Quoted passage:
---
The federal government unveiled its 2023 fall economic statement on Tuesday, with promises of new spending to help build affordable homes, support renters and clamp down on Airbnbs.
Here are some of the highlights.
Incentives to build rental and affordable housing
The federal government will spend an additional $1-billion to build affordable homes. The extra money, spread over three years, will support co-op housing and non-profit and public housing providers. The government says this will help fund 7,000 new homes by 2028.
An extra $15-billon in low-cost loans for building rental apartments will support the construction of an additional 30,000 homes, the government says. This brings to $40-billion the amount of loan funding available under the government’s Apartment Construction Loan Program.
An extra $309.3-million will bolster a program set up last year to support the development of co-op housing, which provides people – including families on low incomes – with affordable homes. The funding is on top of $190-million announced in the 2022 budget.
---
Stored records:
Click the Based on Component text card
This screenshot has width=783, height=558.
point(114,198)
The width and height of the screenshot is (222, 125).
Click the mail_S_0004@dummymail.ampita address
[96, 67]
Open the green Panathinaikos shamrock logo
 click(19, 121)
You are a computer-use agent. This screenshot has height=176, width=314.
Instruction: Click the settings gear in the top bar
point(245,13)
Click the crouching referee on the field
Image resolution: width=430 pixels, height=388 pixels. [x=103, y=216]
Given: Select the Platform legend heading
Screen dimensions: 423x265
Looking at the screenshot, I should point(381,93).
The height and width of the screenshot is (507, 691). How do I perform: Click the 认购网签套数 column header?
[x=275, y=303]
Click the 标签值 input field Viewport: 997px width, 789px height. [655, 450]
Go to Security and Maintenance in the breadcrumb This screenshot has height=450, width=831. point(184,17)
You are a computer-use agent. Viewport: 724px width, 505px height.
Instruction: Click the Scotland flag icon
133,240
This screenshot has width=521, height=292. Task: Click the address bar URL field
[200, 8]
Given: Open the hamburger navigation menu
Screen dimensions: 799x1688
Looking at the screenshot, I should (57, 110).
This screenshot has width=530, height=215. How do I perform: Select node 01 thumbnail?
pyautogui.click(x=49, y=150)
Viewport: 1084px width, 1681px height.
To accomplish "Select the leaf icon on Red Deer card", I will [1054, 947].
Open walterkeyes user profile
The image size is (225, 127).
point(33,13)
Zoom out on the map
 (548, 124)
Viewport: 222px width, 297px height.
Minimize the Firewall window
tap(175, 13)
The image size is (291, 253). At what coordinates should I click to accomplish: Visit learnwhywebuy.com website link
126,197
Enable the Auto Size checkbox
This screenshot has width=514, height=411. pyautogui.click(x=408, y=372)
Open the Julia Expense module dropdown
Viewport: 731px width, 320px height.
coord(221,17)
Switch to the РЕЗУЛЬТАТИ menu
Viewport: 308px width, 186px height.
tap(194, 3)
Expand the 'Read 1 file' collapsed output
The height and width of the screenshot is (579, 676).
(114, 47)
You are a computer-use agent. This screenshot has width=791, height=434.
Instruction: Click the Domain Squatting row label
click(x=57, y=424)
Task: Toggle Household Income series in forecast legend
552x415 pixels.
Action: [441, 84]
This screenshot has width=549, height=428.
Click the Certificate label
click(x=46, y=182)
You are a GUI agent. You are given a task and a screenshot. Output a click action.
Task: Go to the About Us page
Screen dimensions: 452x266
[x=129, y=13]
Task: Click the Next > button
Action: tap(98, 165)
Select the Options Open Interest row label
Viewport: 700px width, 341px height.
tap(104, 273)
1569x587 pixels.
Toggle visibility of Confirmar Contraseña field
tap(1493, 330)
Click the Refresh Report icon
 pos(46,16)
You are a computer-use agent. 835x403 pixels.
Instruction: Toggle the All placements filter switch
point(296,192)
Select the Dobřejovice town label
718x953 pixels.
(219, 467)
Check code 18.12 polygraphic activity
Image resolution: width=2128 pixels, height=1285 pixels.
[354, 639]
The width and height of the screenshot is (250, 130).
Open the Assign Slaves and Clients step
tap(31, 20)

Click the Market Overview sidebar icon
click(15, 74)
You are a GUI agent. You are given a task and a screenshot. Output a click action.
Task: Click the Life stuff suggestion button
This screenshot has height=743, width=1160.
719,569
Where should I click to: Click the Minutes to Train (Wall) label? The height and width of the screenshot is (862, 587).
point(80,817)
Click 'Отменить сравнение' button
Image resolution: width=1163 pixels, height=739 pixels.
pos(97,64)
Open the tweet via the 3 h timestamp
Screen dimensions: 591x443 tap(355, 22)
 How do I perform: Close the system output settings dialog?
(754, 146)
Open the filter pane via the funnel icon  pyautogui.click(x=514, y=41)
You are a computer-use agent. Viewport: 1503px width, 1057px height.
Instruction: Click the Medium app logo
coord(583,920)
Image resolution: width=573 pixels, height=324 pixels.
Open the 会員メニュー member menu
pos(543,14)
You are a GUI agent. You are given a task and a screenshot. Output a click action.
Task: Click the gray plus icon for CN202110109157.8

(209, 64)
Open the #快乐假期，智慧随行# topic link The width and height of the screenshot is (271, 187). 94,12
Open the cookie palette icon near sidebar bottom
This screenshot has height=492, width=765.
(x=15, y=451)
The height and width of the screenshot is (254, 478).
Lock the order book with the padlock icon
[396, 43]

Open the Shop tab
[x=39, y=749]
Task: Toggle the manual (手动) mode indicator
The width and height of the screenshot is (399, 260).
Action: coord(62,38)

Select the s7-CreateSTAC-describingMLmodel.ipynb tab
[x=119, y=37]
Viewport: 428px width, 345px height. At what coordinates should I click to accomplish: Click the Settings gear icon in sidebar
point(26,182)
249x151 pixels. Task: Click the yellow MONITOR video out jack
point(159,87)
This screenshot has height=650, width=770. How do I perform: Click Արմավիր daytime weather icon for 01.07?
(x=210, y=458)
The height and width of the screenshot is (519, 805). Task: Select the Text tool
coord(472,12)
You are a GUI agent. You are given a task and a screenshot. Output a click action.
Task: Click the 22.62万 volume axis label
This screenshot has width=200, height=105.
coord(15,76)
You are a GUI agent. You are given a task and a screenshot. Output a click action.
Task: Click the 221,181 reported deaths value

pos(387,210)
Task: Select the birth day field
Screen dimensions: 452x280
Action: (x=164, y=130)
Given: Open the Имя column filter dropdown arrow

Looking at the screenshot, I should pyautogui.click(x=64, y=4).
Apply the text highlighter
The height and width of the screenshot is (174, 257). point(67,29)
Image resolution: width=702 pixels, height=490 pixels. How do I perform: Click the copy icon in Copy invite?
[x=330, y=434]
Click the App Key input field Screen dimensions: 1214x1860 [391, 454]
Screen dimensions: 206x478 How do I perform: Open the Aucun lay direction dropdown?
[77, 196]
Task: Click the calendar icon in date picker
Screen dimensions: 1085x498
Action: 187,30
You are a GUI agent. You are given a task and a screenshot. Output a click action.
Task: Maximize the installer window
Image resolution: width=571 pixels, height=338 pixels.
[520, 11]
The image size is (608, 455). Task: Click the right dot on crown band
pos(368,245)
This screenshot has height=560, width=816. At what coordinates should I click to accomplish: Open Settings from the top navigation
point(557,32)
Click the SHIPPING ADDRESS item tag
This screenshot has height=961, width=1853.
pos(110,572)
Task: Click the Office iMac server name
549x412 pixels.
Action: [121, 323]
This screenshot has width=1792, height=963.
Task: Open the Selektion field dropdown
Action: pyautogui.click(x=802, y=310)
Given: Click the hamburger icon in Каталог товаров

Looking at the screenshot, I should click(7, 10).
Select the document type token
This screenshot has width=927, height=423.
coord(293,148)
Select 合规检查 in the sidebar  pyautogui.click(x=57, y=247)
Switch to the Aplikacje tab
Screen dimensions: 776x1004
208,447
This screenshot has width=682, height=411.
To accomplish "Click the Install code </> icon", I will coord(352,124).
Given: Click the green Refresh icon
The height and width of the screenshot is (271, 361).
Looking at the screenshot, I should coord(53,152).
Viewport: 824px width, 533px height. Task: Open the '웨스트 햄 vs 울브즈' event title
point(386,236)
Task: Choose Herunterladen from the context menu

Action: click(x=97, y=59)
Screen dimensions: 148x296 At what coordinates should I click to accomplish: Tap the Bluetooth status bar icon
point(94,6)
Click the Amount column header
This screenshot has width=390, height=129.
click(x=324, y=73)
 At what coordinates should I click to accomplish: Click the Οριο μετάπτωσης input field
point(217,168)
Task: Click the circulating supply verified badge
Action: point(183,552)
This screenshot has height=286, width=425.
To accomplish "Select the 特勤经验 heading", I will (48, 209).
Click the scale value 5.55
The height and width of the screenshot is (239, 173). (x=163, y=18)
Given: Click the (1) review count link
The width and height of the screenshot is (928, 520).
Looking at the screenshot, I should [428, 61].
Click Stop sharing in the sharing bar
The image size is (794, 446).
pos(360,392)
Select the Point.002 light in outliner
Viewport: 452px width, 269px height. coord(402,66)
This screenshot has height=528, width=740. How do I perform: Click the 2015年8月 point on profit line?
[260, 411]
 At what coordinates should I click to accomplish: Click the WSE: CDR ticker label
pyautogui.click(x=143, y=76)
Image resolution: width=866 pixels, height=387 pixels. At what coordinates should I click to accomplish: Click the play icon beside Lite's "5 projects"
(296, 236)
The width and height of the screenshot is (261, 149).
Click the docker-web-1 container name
---
Assigned task A:
Decide whether each statement agrees with the economic statement highlights, answering yes or no and quoting the words of the text that decide it. (i) The additional $1-billion for affordable homes is spread over three years. (ii) The extra low-cost loans will support the construction of an additional 50,000 homes. (iii) The $309.3-million for co-op housing replaces the funding announced in the 2022 budget.
Assigned task B:
Update the economic statement highlights by writing out the text from "An extra $15-billon" to "Construction Loan Program." again, with "low-cost loans" changed to "low-interest loans".
Assigned task C:
According to the economic statement highlights, what total amount of loan funding is now available under the Apartment Construction Loan Program?

Written answer A:
(i) Yes: "The extra money, spread over three years"
(ii) No: "will support the construction of an additional 30,000 homes"
(iii) No: "The funding is on top of $190-million announced in the 2022 budget."

Written answer B:
An extra $15-billon in low-interest loans for building rental apartments will support the construction of an additional 30,000 homes, the government says. This brings to $40-billion the amount of loan funding available under the government’s Apartment Construction Loan Program.

Written answer C:
$40-billion